For each of the 17 patterns, in W0 (pre-extraction):

  1. Identify the canonical implementation — richest tests, cleanest API, most type-safe. Often the GPU/CUDA variant for compute-heavy patterns (it has stricter shape contracts).
  2. Move to target repo — adapt to mts1b-foundation types if needed.
  3. Update all call sites via codemod — never manual; the codemod is auditable in the PR.
  4. Delete the old copies — verify via git grep that no references remain.
  5. CI enforces uniqueness — AST-based scan (see below) fails if a forbidden symbol is defined in any repo other than its canonical home.

The CI gate

tests/contracts/test_no_duplicate_implementations.py
"""Enforce the dedupe contract. Runs in every repo's CI."""

import ast
import pathlib
from typing import Iterator

# Protected symbols: name → canonical home repo
PROTECTED: dict[str, str] = {
"hrp_weights": "mts1b-quantkit",
"black_litterman": "mts1b-quantkit",
"walk_forward": "mts1b-quantkit",
"sharpe_from_moments": "mts1b-quantkit",
"calmar": "mts1b-quantkit",
"max_drawdown": "mts1b-quantkit",
"kelly_fraction": "mts1b-portfolio",
"vol_target_weights": "mts1b-portfolio",
"send_telegram": "mts1b-platform",
"send_slack": "mts1b-platform",
"compute_fee": "mts1b-quantkit",
"compute_slippage": "mts1b-quantkit",
"is_trading_day": "mts1b-platform",
"next_session_close": "mts1b-platform",
"normalize_symbol": "mts1b-platform",
"passes_adv_filter": "mts1b-quantkit",
"get_logger": "mts1b-platform",
"load_config": "mts1b-platform",
"get_db_pool": "mts1b-platform",
"with_retry": "mts1b-platform",
"RateLimiter": "mts1b-platform",
"http_client": "mts1b-platform",
"redact": "mts1b-platform",
}


def find_def(symbol: str, path: pathlib.Path) -> Iterator[pathlib.Path]:
"""Yield every .py file under path that defines symbol at module level."""
for p in path.rglob("*.py"):
try:
tree = ast.parse(p.read_text())
except (SyntaxError, UnicodeDecodeError):
continue
for node in ast.walk(tree):
if isinstance(node, (ast.FunctionDef, ast.AsyncFunctionDef, ast.ClassDef)):
if node.name == symbol:
yield p
break


def test_no_duplicate_implementations():
repo_root = pathlib.Path(__file__).resolve().parents[2]
this_repo = repo_root.name # e.g. "mts1b-quantkit"

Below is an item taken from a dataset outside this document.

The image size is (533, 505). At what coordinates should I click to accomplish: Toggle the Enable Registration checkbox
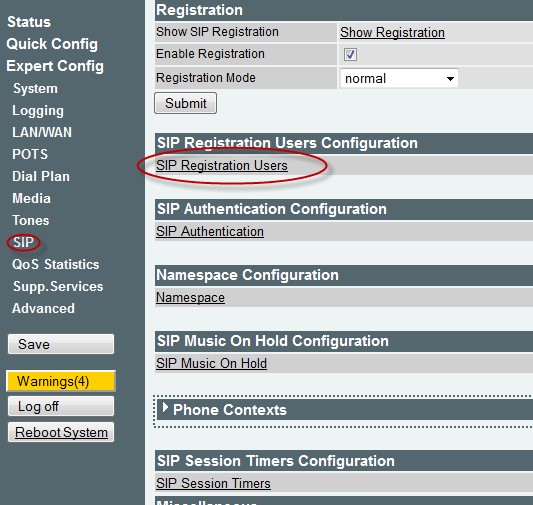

for symbol, canonical_home in PROTECTED.items():
hits = list(find_def(symbol, repo_root / "src"))
if this_repo == canonical_home:
assert len(hits) == 1, (
f"{symbol} should be defined exactly once in its canonical home "
f"{canonical_home}, found {len(hits)} in {this_repo}: {hits}"
)
else:
assert len(hits) == 0, (
f"{symbol} is defined in {this_repo}, but its canonical home is "
f"{canonical_home}. Move it back, OR rename if it's a different concept. "
f"Hits: {hits}"
)

Why AST and not grep:

  • grep "def hrp_weights" matches comments + docstrings + similar names — many false positives.
  • AST walks definitions only. Zero false positives.
  • AST also handles class HRP(...) properly, since the file may have a class wrapping the function.

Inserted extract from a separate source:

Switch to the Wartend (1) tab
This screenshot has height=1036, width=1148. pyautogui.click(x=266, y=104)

Pluggability without violating

You CAN still write a custom HRP in your own repo — just don't name it hrp_weights:

# In your-strategy/src/your_strategy/custom_alloc.py
from mts1b_quantkit.allocators import hrp_weights # canonical
from mts1b_quantkit.shrinkage import ledoit_wolf

def hrp_with_shrinkage(returns):
"""Custom variant: HRP on Ledoit-Wolf-shrunk cov matrix."""
shrunk = ledoit_wolf(returns.cov())
# Use the canonical impl, just pass different data
return hrp_weights(shrunk_returns)

The CI cares about the name, not the algorithm — because the name is the contract.

Why "exactly once" and not "approved fork"

Approved-fork ("you can fork it if you ask") sounds appealing but breaks down:

  • It creates a maintenance tax (every fork needs upstream review).
  • It encourages "just one quick local change" which never gets contributed back.
  • It defeats the readability win (the reader still has to ask "which HRP is this?").

Better: the canonical impl has extension points (custom distance metric, custom cluster algorithm). If you need a knob the canonical doesn't expose, open a PR adding it.

Status

  • W0: ✅ 17 patterns identified, this contract written.
  • W0 in progress: per-pattern audit + canonical-impl move + codemod for call sites + CI gate.
  • v1 launch (month 3): all 12 v1 repos pass the CI gate.